Insulin is a hormone that is secreted by the pancreas when you eat. It transports the sugars out of your blood and sends them to your liver, muscle and fat cells where it is either changed into energy or stored as fat. When you are insulin resistant, this means that your body has a difficult time getting the sugar from your blood to your cells, and in fact the process is defective, thus requiring the body to produce more and more insulin in order to get the sugars in the blood into your cells. These higher levels of insulin in turn can cause weight gain, increased risk of heart disease, increased risk of clotting, and can increase your chances of getting diabetes by the age of 40 by 40%. Because of the fact that your body has to produce more and more insulin, this makes it more difficult to lose weight, but it's not impossible. Here is how to lose weight when you are insulin resistant.
Exercise for 30 minutes every day as often as possible. Keep in mind you can even split this up into 10 minutes of exercise at a time until you reach your 30 minutes.
Eat five or six smaller healthy meals rather than three larger ones. This helps to keep you satisfied, but also will help to keep you from overeating, and from having a huge spike in your blood sugar levels causing your insulin levels to spike in order to handle it.

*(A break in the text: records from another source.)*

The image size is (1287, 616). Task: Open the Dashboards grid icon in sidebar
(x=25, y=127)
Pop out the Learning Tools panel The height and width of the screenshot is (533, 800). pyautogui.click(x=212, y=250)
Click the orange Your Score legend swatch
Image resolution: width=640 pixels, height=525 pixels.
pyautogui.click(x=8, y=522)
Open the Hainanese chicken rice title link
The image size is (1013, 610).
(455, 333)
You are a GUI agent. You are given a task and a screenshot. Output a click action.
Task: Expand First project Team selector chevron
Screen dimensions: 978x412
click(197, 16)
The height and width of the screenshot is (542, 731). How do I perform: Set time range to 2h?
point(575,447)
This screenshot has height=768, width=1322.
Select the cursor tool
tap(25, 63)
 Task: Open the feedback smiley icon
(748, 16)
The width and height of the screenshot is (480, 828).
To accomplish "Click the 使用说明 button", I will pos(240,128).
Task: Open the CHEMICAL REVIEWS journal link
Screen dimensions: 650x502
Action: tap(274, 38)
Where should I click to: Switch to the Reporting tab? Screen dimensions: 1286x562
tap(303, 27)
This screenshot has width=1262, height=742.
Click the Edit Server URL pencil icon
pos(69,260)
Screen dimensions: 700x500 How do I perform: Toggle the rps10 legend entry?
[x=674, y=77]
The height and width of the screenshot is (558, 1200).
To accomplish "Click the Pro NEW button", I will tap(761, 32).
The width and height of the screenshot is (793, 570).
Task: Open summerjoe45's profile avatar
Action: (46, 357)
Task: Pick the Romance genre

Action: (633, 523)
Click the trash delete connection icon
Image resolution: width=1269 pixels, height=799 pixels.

Only eat carbohydrates with other foods such as proteins or fats, and space them out during the day. This will help to keep the rise in blood sugar down, as well as, keep your insulin from peaking. Also, eat whole carbohydrates such as whole grain breads, and whole fruits and vegetables. Avoid foods containing overly processed grains such as white bread, for example, as they turn to sugar much faster.
Select foods that contain a lower glycemic index. What this means is that these foods don't turn to sugar in the blood as fast as some others which can help in keeping insulin levels down and thus help with your insulin resistance. You can find a list of foods and their glycemic index at lowglycemicdiet.com/gifoodlist.html
Add cinnamon to your diet. One study conducted in Pakistan and reported on in the journal, Diabetes Care, found that adding between 1/2 to 2 teaspoons of cinnamon to your diet can decrease blood sugar levels, increase natural production of insulin, and lower blood cholesterol.
If you have a difficult time with switching to five or six small meals from the larger three meals schedule, consider setting an alarm for two or three hours later after every time you eat. This will help to remind you to stop what you are doing and eat. Watch your portions. Remember when you are eating more meals in a day, you want to scale down your portions appropriately because you will be eating again in just a few hours. If you've decided to add cinnamon to your diet and you like to drink tea, consider buying cinnamon sticks and then using them to stir and flavor your tea. Purchase a pedometer and keep track of how many steps you are taking each day. This will help you to keep track of how much you're exercising and chances are it may be more than you think.
If you are already suffering from diabetes or high cholesterol then you will want to talk to your doctor before adding cinnamon in large quantities to your diet. Also, if you are already taking diabetes medication you will want to talk to your doctor before beginning to use cinnamon medicinally since it can affect blood sugar levels.